- **Passage provided**
--------------------------------
Sunday, September 7, 2008

Response to Ed Ondak and Roy Bash Comments

I first want to thank these two gentlemen for providing comments to the SP0169.com blog site. I encourage others to provide comments to help us all learn and grow in knowledge of the proper ways to control external corrosion on pipelines.

I do agree with Ed’s assessment of the section 3.2. We do not to write the SP0169 around regulations or regulators from what ever country or entity that may be regulating that industry. All NACE Standard should only be written to provide the industry with the most economically effective ways to prevent corrosion.

I do not agree with all of Ed’s assessment of the remainder of the document, but this is not the first time Ed and I have disagreed! Thanks, Ed.

Roy’s comments are also very good. I do agree with most of it; except for the comments on FBE not have a problem if CP is not available. With few exceptions, if the coating system’s adhesion is good, there cannot be corrosion, because the pipe is isolated from the electrolyte.

I have seen corrosion occur on an FBE coated pipe with no CP. This was not a case of interference problems, etc. Without CP the pipe can corrode at holidays just like any other coating system.
--------------------------------
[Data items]

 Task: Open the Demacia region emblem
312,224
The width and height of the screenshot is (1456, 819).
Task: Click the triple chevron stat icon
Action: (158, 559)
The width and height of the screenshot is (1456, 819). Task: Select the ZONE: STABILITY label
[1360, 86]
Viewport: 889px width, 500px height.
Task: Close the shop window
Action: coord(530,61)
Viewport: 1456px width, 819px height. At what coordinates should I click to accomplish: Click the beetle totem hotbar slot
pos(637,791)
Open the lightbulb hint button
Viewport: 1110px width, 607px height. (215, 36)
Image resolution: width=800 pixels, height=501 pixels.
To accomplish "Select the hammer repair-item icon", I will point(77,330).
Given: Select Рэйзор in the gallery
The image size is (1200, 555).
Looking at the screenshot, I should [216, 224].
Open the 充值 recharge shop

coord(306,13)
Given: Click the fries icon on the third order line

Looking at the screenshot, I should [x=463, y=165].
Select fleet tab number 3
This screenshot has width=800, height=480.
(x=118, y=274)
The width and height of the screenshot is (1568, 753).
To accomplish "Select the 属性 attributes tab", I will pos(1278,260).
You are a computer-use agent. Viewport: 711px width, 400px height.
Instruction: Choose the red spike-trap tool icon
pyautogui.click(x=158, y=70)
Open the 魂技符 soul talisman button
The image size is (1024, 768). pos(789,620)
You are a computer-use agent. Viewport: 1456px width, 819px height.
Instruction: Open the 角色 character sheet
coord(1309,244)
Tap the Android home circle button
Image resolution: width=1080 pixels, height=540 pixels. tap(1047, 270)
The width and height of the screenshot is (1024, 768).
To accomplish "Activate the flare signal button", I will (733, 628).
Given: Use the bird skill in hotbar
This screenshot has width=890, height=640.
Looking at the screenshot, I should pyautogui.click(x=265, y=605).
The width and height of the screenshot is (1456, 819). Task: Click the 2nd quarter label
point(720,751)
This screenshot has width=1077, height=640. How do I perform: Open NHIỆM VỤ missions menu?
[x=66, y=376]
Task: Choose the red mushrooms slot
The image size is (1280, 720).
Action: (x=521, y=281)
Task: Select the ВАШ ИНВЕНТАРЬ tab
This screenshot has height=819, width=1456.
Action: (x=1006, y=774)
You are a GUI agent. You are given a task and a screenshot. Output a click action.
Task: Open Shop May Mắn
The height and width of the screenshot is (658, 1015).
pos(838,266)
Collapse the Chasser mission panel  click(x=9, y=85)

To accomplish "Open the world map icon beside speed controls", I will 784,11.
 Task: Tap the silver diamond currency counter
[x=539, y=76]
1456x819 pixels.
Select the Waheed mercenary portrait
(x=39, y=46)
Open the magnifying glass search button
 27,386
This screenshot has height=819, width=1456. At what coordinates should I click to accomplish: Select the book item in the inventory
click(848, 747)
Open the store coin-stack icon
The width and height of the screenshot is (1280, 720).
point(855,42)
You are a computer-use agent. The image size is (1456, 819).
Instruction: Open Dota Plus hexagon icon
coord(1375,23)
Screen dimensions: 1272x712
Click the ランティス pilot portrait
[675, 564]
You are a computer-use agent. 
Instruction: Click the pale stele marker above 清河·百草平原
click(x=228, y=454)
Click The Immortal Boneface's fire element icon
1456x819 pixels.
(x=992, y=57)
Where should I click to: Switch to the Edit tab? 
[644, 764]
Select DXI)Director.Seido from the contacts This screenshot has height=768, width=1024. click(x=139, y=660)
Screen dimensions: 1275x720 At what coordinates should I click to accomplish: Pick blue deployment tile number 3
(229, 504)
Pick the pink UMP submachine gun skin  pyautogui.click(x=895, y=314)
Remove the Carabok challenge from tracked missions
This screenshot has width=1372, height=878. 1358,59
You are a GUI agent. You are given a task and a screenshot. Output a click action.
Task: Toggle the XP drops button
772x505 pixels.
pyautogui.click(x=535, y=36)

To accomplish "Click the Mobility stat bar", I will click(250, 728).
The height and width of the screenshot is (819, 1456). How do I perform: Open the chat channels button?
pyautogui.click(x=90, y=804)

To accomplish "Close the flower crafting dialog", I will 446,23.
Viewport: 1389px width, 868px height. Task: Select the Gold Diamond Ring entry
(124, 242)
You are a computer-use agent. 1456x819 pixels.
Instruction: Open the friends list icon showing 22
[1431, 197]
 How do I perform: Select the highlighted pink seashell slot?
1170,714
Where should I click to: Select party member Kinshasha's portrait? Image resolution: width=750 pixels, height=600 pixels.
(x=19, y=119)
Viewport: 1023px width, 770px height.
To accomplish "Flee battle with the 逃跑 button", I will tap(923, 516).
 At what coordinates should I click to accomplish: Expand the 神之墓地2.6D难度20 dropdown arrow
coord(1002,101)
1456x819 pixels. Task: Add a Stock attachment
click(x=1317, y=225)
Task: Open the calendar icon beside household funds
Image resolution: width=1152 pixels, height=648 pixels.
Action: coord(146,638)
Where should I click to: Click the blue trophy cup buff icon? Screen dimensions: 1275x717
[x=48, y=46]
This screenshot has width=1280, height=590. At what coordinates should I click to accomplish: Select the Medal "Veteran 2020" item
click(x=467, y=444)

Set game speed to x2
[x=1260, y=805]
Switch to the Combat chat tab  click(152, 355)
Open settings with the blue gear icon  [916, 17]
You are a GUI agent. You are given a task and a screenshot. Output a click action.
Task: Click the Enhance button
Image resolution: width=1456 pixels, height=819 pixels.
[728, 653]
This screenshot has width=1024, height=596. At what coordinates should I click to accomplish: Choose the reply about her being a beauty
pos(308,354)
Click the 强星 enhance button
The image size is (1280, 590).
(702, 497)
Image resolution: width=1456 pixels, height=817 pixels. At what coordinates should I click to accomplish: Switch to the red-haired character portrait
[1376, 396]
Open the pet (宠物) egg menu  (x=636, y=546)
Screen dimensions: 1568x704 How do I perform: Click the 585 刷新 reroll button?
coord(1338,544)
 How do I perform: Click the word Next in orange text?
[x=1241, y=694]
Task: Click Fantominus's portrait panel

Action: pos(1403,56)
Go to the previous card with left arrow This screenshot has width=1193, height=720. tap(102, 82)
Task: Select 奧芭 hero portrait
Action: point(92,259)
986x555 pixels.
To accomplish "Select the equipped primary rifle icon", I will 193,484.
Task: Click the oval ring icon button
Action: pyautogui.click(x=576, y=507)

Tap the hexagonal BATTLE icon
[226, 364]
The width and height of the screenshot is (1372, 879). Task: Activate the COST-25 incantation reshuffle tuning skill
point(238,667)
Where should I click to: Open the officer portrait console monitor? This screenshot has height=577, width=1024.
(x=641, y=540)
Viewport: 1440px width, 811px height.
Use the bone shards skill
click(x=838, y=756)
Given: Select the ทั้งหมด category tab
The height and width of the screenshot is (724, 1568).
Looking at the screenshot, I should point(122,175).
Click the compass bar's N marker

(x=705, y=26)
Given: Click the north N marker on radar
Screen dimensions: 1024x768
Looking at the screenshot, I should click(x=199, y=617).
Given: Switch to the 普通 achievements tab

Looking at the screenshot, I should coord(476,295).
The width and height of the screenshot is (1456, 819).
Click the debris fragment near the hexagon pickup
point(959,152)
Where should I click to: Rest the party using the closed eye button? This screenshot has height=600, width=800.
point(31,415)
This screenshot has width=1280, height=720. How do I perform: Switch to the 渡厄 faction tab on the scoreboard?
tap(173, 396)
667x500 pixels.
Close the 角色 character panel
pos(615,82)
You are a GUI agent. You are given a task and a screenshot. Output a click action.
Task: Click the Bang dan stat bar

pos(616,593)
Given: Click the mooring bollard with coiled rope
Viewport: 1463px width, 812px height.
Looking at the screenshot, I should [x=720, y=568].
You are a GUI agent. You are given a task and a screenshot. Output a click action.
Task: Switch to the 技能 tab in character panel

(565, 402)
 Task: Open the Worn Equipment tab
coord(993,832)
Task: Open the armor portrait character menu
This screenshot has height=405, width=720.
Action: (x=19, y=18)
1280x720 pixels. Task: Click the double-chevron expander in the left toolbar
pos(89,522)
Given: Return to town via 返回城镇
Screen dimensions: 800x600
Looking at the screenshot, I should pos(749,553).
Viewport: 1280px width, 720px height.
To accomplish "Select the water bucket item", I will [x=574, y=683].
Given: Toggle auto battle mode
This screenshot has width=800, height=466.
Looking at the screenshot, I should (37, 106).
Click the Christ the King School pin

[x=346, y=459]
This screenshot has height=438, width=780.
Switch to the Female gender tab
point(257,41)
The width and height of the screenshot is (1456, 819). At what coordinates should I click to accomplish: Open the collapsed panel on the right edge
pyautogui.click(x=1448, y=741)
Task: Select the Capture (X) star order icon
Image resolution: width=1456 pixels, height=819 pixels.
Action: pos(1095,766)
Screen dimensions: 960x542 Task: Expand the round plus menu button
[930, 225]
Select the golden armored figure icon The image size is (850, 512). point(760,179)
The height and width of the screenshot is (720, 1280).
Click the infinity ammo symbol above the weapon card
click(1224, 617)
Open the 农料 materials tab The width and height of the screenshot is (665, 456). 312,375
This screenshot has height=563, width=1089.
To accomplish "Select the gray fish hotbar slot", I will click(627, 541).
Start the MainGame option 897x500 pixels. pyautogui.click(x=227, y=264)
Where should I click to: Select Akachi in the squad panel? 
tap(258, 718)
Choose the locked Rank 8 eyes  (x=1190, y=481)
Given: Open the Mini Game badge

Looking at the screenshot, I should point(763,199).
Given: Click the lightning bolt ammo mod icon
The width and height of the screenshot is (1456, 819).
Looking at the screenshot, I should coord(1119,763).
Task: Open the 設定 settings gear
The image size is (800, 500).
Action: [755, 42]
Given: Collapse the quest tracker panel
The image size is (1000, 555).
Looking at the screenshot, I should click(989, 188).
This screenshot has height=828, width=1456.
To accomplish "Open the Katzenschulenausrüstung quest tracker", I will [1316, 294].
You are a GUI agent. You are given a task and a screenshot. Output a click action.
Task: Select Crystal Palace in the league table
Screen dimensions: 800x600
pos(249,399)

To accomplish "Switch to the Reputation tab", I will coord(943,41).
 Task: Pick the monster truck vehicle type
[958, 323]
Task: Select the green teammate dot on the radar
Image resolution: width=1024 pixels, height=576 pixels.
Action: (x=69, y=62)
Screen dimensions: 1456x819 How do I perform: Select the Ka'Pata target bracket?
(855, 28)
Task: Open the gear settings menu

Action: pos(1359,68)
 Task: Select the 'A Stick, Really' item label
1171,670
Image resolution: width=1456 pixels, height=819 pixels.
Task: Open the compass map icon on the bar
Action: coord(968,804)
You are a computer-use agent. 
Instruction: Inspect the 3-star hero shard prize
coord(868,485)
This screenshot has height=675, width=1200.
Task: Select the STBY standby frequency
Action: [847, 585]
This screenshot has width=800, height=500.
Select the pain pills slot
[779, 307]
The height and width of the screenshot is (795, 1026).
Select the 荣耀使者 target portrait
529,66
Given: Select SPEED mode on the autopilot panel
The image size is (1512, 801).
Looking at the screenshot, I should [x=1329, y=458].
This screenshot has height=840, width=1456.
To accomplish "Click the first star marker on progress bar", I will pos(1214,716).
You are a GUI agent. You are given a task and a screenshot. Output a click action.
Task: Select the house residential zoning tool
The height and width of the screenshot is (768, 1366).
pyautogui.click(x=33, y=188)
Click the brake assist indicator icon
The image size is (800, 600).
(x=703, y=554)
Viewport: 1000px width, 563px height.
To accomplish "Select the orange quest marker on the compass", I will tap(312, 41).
--------------------------------
- **Problems**
(a) Check each statement against the blog post on SP0169 comments, answering yes or no and quoting the words that decide it: (i) The writer agrees with Ed's view of section 3.2. (ii) The writer agrees with all of Ed's view of the remainder of the document. (iii) The writer has seen corrosion on an FBE coated pipe that had no CP.
(b) Transcribe from the blog post on SP0169 comments the part that opens with the words containing "Response to Ed" and closes with "to prevent corrosion.".

- **Task-by-task outputs**
(a)
(i) Yes: "I do agree with Ed’s assessment of the section 3.2."
(ii) No: "I do not agree with all of Ed’s assessment of the remainder of the document"
(iii) Yes: "I have seen corrosion occur on an FBE coated pipe with no CP."

(b)
Response to Ed Ondak and Roy Bash Comments

I first want to thank these two gentlemen for providing comments to the SP0169.com blog site. I encourage others to provide comments to help us all learn and grow in knowledge of the proper ways to control external corrosion on pipelines.

I do agree with Ed’s assessment of the section 3.2. We do not to write the SP0169 around regulations or regulators from what ever country or entity that may be regulating that industry. All NACE Standard should only be written to provide the industry with the most economically effective ways to prevent corrosion.